Records contained in a dataset:
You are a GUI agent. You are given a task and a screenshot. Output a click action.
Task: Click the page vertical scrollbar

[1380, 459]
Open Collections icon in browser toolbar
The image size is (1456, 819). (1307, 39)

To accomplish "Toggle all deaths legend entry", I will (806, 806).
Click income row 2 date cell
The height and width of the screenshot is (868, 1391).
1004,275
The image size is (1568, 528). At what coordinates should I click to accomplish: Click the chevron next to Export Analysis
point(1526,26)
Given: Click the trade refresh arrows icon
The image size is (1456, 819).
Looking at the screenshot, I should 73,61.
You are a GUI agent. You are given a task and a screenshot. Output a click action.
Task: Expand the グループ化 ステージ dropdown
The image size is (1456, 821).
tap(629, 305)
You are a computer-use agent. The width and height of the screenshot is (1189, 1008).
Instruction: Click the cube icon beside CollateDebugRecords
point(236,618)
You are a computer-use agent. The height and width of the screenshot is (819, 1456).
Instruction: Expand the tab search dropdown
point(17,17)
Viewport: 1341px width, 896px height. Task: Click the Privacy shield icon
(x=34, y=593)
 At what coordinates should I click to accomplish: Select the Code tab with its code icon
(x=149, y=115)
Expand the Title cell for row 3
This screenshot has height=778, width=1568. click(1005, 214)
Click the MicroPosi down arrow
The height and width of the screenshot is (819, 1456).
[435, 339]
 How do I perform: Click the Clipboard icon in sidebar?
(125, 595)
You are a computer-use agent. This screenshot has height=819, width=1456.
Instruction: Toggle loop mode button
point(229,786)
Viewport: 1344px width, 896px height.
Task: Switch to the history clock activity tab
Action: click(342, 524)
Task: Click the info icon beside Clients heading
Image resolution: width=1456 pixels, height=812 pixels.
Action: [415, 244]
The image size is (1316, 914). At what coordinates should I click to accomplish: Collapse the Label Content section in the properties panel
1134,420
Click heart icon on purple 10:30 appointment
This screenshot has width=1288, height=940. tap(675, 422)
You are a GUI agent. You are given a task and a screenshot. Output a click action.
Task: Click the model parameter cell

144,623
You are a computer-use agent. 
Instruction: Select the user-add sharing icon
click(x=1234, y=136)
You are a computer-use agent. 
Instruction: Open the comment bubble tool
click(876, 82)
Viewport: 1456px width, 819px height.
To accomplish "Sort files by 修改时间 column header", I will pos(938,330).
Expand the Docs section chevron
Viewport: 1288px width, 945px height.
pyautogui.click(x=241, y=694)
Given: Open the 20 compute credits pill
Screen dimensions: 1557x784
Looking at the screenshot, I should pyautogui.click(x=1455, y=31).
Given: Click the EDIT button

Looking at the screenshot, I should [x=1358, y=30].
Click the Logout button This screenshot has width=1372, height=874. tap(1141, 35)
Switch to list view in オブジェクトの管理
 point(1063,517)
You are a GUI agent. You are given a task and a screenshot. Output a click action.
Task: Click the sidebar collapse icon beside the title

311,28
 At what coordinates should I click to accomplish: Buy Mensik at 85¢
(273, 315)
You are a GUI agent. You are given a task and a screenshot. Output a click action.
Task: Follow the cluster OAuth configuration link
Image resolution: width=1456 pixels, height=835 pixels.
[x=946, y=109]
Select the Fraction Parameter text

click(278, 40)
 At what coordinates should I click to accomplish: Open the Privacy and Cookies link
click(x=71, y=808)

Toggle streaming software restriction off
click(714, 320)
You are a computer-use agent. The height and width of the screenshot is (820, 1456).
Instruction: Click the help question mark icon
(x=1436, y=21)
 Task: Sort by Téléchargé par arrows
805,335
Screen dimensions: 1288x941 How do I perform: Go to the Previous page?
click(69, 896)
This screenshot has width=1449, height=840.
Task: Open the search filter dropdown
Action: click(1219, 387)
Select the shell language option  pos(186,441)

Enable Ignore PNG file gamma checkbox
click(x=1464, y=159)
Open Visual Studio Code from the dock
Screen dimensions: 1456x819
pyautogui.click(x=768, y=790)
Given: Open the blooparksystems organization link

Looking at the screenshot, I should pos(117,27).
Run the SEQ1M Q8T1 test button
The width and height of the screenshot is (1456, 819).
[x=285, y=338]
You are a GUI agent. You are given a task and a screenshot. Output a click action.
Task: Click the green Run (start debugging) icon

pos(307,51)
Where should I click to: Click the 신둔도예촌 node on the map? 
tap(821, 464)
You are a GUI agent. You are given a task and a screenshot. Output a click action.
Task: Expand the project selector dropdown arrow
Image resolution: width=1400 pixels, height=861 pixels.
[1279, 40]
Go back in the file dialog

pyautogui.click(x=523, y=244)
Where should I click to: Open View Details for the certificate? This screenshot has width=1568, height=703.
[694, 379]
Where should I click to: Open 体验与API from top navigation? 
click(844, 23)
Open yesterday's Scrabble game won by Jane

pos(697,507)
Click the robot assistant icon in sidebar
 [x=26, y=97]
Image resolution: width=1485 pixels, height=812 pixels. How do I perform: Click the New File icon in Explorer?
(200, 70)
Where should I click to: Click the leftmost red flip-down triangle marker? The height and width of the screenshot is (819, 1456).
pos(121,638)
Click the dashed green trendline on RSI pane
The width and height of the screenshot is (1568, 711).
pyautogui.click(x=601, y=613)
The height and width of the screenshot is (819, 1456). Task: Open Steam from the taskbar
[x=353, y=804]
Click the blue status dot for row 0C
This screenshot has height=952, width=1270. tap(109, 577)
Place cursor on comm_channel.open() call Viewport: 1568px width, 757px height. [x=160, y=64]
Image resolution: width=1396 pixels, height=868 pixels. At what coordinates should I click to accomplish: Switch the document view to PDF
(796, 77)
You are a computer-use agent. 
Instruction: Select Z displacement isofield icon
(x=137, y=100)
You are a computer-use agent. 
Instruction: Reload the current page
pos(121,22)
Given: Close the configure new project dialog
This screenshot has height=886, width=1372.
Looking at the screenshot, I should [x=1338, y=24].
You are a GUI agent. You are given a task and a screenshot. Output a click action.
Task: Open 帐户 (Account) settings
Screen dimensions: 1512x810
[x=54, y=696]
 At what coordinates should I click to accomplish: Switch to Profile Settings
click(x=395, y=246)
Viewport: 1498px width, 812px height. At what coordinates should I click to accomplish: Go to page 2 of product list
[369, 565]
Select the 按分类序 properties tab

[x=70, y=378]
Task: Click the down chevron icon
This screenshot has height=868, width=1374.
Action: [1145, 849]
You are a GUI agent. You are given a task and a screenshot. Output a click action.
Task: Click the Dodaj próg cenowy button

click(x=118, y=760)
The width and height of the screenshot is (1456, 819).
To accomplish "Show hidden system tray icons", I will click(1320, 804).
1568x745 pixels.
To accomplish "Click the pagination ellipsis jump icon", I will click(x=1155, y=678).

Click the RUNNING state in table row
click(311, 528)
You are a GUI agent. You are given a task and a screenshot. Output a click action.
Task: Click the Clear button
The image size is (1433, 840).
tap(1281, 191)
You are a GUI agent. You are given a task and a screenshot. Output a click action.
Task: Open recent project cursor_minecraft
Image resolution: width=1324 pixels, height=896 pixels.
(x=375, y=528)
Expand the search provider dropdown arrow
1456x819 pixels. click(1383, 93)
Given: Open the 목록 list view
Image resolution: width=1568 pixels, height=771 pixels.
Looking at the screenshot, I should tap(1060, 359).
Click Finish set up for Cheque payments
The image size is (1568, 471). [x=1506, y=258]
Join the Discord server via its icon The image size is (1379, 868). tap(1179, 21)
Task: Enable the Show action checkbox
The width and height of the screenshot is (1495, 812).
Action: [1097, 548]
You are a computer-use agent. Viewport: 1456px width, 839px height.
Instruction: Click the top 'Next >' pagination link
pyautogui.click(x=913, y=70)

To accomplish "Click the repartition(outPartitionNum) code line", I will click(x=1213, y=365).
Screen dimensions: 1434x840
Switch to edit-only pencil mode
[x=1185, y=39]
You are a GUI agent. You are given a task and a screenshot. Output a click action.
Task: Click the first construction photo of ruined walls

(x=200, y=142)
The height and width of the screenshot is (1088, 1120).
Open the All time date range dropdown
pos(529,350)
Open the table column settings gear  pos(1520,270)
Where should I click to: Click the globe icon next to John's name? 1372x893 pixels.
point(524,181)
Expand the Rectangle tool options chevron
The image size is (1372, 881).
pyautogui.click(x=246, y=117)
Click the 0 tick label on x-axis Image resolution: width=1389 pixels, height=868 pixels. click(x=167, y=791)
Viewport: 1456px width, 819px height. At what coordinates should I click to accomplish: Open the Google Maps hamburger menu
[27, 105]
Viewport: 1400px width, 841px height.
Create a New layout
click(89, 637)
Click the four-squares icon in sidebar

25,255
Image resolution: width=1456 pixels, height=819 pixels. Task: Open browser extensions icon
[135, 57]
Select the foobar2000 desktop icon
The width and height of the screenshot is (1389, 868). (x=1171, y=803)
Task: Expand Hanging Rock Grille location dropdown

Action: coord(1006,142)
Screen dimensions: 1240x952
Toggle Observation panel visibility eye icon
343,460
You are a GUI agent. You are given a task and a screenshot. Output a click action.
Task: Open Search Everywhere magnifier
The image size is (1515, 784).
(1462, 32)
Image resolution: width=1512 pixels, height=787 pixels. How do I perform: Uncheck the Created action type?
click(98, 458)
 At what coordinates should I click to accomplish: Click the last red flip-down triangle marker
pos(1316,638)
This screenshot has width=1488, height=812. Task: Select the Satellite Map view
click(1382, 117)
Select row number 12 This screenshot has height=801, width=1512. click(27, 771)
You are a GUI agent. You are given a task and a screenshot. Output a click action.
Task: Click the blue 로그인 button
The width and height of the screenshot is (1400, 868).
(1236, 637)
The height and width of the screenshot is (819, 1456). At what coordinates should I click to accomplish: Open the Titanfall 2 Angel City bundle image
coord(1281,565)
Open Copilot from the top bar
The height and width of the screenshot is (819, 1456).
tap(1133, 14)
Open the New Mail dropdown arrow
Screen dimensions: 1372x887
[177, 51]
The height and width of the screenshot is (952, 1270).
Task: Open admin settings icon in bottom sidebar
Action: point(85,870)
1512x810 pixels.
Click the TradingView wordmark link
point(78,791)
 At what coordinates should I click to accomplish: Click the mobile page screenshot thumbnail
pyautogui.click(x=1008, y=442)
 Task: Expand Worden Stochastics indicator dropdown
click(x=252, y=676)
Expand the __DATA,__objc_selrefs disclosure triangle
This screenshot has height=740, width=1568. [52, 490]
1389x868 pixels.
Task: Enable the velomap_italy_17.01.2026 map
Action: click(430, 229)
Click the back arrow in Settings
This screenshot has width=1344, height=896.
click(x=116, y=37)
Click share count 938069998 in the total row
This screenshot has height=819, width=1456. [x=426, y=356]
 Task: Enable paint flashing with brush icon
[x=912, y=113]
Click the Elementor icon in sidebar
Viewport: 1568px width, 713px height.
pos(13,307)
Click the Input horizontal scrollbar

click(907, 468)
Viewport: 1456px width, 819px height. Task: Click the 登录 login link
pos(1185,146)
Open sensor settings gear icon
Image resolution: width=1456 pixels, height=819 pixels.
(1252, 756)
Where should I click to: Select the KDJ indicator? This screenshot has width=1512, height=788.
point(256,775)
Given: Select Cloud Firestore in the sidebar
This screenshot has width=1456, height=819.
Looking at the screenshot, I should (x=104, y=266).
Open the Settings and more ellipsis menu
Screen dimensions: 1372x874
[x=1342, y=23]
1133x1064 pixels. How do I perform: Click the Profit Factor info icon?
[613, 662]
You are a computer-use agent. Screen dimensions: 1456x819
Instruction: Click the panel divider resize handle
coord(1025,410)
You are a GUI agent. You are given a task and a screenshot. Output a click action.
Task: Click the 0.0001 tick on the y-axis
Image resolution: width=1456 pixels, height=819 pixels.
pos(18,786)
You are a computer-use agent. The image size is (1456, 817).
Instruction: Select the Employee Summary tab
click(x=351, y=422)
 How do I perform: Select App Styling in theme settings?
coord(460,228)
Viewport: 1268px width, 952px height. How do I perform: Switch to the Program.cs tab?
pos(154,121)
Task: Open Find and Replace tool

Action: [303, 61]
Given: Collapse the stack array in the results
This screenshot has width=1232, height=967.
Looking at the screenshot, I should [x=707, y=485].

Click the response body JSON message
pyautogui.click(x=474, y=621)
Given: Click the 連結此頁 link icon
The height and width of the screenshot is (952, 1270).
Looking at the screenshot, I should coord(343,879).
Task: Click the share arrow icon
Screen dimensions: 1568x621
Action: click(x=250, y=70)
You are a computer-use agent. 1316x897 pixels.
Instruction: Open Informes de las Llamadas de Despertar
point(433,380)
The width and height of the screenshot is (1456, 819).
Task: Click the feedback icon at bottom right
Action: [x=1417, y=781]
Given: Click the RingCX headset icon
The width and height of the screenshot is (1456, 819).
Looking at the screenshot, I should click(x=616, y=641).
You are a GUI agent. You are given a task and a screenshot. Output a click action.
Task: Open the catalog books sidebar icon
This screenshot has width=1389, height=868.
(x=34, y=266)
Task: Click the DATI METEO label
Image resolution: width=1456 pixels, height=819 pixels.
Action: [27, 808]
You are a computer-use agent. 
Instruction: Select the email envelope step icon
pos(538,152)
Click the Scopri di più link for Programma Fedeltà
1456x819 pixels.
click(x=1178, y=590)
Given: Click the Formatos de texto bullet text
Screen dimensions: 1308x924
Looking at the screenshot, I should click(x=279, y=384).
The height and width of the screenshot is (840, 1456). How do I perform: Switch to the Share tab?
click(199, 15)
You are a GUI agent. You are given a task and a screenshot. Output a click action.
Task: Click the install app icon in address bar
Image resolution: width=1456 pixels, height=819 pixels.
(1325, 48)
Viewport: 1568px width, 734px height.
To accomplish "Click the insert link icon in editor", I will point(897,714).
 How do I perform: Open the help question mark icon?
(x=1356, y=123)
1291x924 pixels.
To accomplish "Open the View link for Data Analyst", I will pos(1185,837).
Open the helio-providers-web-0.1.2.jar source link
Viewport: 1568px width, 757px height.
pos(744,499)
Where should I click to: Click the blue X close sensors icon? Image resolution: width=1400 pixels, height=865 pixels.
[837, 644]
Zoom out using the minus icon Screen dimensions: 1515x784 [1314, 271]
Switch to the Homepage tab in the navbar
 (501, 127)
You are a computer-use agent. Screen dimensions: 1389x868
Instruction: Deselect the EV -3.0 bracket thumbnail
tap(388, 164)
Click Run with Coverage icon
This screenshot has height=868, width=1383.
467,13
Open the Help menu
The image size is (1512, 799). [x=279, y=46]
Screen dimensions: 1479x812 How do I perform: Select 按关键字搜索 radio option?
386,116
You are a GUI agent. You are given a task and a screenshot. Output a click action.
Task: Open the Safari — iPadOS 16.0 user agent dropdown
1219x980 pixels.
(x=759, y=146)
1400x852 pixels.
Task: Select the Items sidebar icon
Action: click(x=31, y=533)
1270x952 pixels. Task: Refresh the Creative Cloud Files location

§ Aim of the exercise:
Scan the records for the string "gear" and show every line that contains it.

§ Response to the exercise:
Open the table column settings gear  pos(1520,270)
Open sensor settings gear icon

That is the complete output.